JOB: Copy the following lines word for word, without changing anything.

[RECORDS FOR PROCESSING start]

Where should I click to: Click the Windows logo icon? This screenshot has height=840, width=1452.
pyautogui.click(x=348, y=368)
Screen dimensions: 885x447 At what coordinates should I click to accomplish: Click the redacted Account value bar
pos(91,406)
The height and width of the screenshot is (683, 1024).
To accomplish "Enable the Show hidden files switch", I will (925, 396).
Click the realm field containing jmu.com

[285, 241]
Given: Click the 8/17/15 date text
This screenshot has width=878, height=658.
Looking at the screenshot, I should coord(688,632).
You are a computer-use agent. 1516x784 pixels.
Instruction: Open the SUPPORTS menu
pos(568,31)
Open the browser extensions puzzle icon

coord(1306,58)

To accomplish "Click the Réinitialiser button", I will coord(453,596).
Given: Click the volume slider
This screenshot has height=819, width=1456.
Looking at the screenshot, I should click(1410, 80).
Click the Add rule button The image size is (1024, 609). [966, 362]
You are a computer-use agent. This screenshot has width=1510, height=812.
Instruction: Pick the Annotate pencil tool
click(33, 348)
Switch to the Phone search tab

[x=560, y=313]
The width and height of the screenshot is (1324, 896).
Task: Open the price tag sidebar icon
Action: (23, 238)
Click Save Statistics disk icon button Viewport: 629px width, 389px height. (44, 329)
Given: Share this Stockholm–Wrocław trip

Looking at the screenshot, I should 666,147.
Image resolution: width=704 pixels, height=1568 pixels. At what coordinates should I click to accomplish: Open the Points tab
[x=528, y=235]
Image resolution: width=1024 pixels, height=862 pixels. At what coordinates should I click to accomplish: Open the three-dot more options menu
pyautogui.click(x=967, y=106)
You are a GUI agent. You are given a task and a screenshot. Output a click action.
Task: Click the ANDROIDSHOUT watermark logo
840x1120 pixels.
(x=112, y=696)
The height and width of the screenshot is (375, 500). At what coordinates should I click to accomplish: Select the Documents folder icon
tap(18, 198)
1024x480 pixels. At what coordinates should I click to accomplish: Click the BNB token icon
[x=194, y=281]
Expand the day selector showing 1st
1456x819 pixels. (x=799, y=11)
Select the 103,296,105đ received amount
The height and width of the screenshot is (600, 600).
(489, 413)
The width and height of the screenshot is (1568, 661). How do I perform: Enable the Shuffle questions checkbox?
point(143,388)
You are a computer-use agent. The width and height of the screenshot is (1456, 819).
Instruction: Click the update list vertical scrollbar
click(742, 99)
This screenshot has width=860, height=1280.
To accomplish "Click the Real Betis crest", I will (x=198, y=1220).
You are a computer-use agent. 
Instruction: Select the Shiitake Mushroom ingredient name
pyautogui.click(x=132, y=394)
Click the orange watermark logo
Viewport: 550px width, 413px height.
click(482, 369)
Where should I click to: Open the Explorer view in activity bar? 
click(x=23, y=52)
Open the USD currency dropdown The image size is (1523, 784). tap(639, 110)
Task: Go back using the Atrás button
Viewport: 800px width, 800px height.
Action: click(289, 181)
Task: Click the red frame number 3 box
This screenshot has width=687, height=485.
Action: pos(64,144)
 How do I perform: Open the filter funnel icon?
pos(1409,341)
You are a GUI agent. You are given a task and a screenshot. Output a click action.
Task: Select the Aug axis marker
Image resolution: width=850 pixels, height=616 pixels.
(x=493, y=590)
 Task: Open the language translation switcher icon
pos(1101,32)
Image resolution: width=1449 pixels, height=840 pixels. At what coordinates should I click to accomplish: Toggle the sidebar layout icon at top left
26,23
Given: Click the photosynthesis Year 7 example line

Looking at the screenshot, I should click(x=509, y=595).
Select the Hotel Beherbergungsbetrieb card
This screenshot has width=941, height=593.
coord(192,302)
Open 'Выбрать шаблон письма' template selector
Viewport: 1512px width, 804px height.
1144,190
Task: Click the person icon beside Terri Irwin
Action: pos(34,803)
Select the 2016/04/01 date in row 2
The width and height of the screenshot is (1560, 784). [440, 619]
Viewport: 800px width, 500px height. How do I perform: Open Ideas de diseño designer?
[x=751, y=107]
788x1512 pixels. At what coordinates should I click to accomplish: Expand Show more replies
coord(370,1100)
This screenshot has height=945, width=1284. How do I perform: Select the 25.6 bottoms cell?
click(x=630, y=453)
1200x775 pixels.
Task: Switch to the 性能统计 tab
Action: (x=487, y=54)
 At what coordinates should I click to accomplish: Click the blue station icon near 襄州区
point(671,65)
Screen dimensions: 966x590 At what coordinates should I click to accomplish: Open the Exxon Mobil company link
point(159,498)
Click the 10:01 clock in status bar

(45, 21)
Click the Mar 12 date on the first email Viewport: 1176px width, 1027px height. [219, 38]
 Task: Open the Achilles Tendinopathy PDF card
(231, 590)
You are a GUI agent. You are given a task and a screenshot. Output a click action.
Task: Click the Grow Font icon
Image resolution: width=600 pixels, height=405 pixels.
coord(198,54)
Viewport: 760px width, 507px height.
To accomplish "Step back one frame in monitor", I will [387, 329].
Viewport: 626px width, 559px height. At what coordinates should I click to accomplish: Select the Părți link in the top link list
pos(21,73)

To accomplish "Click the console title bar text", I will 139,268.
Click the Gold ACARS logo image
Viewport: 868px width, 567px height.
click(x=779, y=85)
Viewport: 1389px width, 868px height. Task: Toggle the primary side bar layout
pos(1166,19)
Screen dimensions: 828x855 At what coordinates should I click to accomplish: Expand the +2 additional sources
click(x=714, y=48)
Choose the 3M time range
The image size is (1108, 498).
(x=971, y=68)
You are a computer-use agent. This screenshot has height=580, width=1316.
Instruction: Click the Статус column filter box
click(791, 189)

[RECORDS FOR PROCESSING end]

RESULT OF THE TASK:
Where should I click to: Click the Windows logo icon? This screenshot has height=840, width=1452.
pyautogui.click(x=348, y=368)
Screen dimensions: 885x447 At what coordinates should I click to accomplish: Click the redacted Account value bar
pos(91,406)
The height and width of the screenshot is (683, 1024).
To accomplish "Enable the Show hidden files switch", I will (925, 396).
Click the realm field containing jmu.com

[285, 241]
Given: Click the 8/17/15 date text
This screenshot has width=878, height=658.
Looking at the screenshot, I should coord(688,632).
You are a computer-use agent. 1516x784 pixels.
Instruction: Open the SUPPORTS menu
pos(568,31)
Open the browser extensions puzzle icon

coord(1306,58)

To accomplish "Click the Réinitialiser button", I will coord(453,596).
Given: Click the volume slider
This screenshot has height=819, width=1456.
Looking at the screenshot, I should click(1410, 80).
Click the Add rule button The image size is (1024, 609). [966, 362]
You are a computer-use agent. This screenshot has width=1510, height=812.
Instruction: Pick the Annotate pencil tool
click(33, 348)
Switch to the Phone search tab

[x=560, y=313]
The width and height of the screenshot is (1324, 896).
Task: Open the price tag sidebar icon
Action: (23, 238)
Click Save Statistics disk icon button Viewport: 629px width, 389px height. (44, 329)
Given: Share this Stockholm–Wrocław trip

Looking at the screenshot, I should 666,147.
Image resolution: width=704 pixels, height=1568 pixels. At what coordinates should I click to accomplish: Open the Points tab
[x=528, y=235]
Image resolution: width=1024 pixels, height=862 pixels. At what coordinates should I click to accomplish: Open the three-dot more options menu
pyautogui.click(x=967, y=106)
You are a GUI agent. You are given a task and a screenshot. Output a click action.
Task: Click the ANDROIDSHOUT watermark logo
840x1120 pixels.
(x=112, y=696)
The height and width of the screenshot is (375, 500). At what coordinates should I click to accomplish: Select the Documents folder icon
tap(18, 198)
1024x480 pixels. At what coordinates should I click to accomplish: Click the BNB token icon
[x=194, y=281]
Expand the day selector showing 1st
1456x819 pixels. (x=799, y=11)
Select the 103,296,105đ received amount
The height and width of the screenshot is (600, 600).
(489, 413)
The width and height of the screenshot is (1568, 661). How do I perform: Enable the Shuffle questions checkbox?
point(143,388)
You are a computer-use agent. The width and height of the screenshot is (1456, 819).
Instruction: Click the update list vertical scrollbar
click(742, 99)
This screenshot has width=860, height=1280.
To accomplish "Click the Real Betis crest", I will (x=198, y=1220).
You are a computer-use agent. 
Instruction: Select the Shiitake Mushroom ingredient name
pyautogui.click(x=132, y=394)
Click the orange watermark logo
Viewport: 550px width, 413px height.
click(482, 369)
Where should I click to: Open the Explorer view in activity bar? 
click(x=23, y=52)
Open the USD currency dropdown The image size is (1523, 784). tap(639, 110)
Task: Go back using the Atrás button
Viewport: 800px width, 800px height.
Action: click(289, 181)
Task: Click the red frame number 3 box
This screenshot has width=687, height=485.
Action: pos(64,144)
 How do I perform: Open the filter funnel icon?
pos(1409,341)
You are a GUI agent. You are given a task and a screenshot. Output a click action.
Task: Select the Aug axis marker
Image resolution: width=850 pixels, height=616 pixels.
(x=493, y=590)
 Task: Open the language translation switcher icon
pos(1101,32)
Image resolution: width=1449 pixels, height=840 pixels. At what coordinates should I click to accomplish: Toggle the sidebar layout icon at top left
26,23
Given: Click the photosynthesis Year 7 example line

Looking at the screenshot, I should click(x=509, y=595).
Select the Hotel Beherbergungsbetrieb card
This screenshot has width=941, height=593.
coord(192,302)
Open 'Выбрать шаблон письма' template selector
Viewport: 1512px width, 804px height.
1144,190
Task: Click the person icon beside Terri Irwin
Action: pos(34,803)
Select the 2016/04/01 date in row 2
The width and height of the screenshot is (1560, 784). [440, 619]
Viewport: 800px width, 500px height. How do I perform: Open Ideas de diseño designer?
[x=751, y=107]
788x1512 pixels. At what coordinates should I click to accomplish: Expand Show more replies
coord(370,1100)
This screenshot has height=945, width=1284. How do I perform: Select the 25.6 bottoms cell?
click(x=630, y=453)
1200x775 pixels.
Task: Switch to the 性能统计 tab
Action: (x=487, y=54)
 At what coordinates should I click to accomplish: Click the blue station icon near 襄州区
point(671,65)
Screen dimensions: 966x590 At what coordinates should I click to accomplish: Open the Exxon Mobil company link
point(159,498)
Click the 10:01 clock in status bar

(45, 21)
Click the Mar 12 date on the first email Viewport: 1176px width, 1027px height. [219, 38]
 Task: Open the Achilles Tendinopathy PDF card
(231, 590)
You are a GUI agent. You are given a task and a screenshot. Output a click action.
Task: Click the Grow Font icon
Image resolution: width=600 pixels, height=405 pixels.
coord(198,54)
Viewport: 760px width, 507px height.
To accomplish "Step back one frame in monitor", I will [387, 329].
Viewport: 626px width, 559px height. At what coordinates should I click to accomplish: Select the Părți link in the top link list
pos(21,73)

To accomplish "Click the console title bar text", I will 139,268.
Click the Gold ACARS logo image
Viewport: 868px width, 567px height.
click(x=779, y=85)
Viewport: 1389px width, 868px height. Task: Toggle the primary side bar layout
pos(1166,19)
Screen dimensions: 828x855 At what coordinates should I click to accomplish: Expand the +2 additional sources
click(x=714, y=48)
Choose the 3M time range
The image size is (1108, 498).
(x=971, y=68)
You are a computer-use agent. This screenshot has height=580, width=1316.
Instruction: Click the Статус column filter box
click(791, 189)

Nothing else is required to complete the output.